Un nouveau cycle de négociations entre partis politiques sera nécessaire la semaine prochaine, faute d'accord sur la formation d'un gouvernement après une première série de consultations cette semaine, a indiqué jeudi le président italien Sergio Mattarella.

"Au cours de la semaine prochaine, je lancerai un nouveau cycle de consultations afin de vérifier si la possibilité de former un gouvernement, qui aujourd'hui (jeudi) n'a pas émergé, a mûri", a déclaré M. Mattarella après avoir reçu les dirigeants des principaux partis italiens, un mois après des législatives qui n'ont pas permis de dégager une majorité claire.

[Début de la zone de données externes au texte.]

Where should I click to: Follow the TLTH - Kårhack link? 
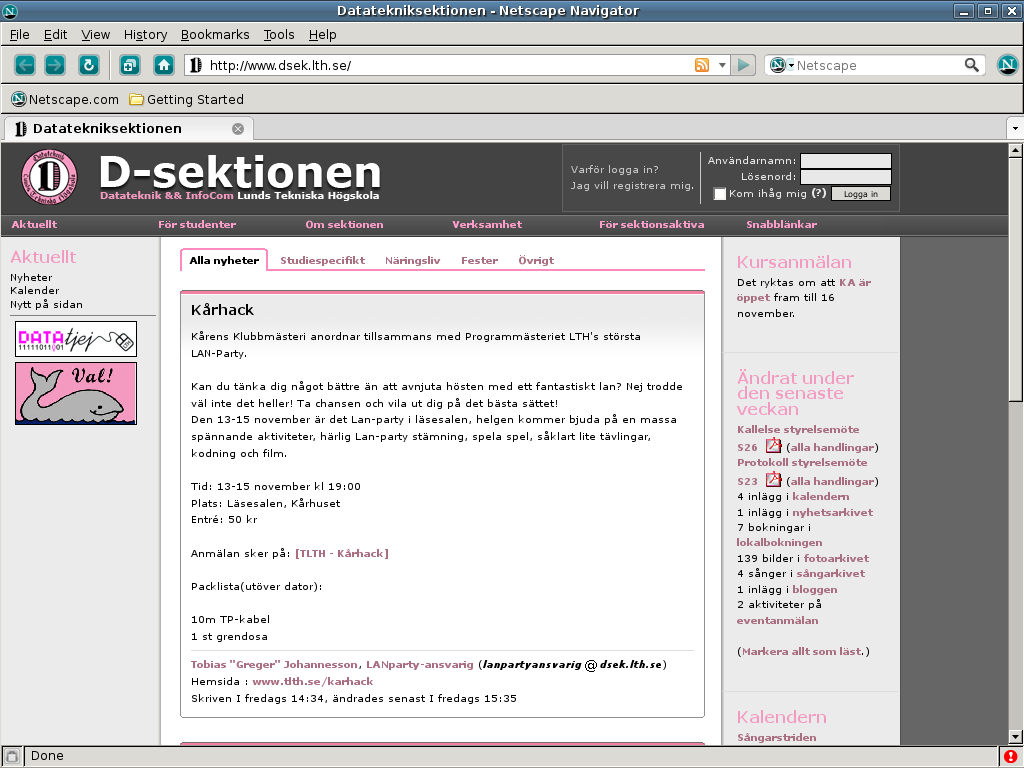pos(341,553)
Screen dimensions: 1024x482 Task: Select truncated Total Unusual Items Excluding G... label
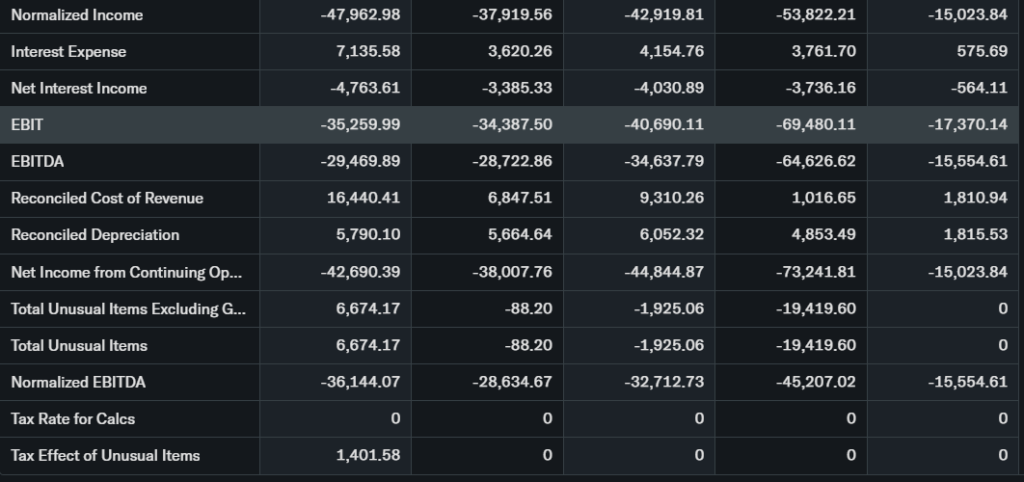[128, 309]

Et les positions des différents camps en présence sont restées les mêmes à l'issue de ces deux jours de consultations menées mercredi et jeudi par le président italien, aucun n'étant pour l'instant disposé à céder du terrain.

"Je laisserai passer quelques jours de réflexion, qui seront utiles à tous les partis pour évaluer la situation de façon responsable, les convergences en termes de programme et les solutions possibles pour former un gouvernement", a expliqué le président italien.

M. Mattarella a reçu jeudi les représentants des principaux partis politiques, en terminant par la Ligue (extrême droite) et le Mouvement Cinq Etoiles (M5S), qui revendiquent chacun la victoire aux législatives du 4 mars, sans pour autant avoir obtenu la majorité parlementaire nécessaire à la formation d'un gouvernement.

Devenus les nouveaux patrons de la politique italienne, Luigi Di Maio (M5S) et Matteo Salvini (Ligue) aspirent chacun néanmoins au poste de chef du gouvernement: le premier pour avoir fait de son mouvement contestataire le premier parti d'Italie avec plus de 32% des voix; le second pour avoir hissé la Ligue à la première place au sein de la coalition de droite, arrivée en tête avec 37% des voix.

Luigi Di Maio a confirmé jeudi être prêt à gouverner avec la Ligue mais aussi avec le Parti démocrate (PD, centre-gauche), grand perdant du scrutin du 4 mars.

Ce dernier, dont les responsables ont été reçus jeudi matin, a confirmé de son côté la volonté de rester dans l'opposition, fermant la porte, pour le moment, à tout accord de gouvernement avec le M5S.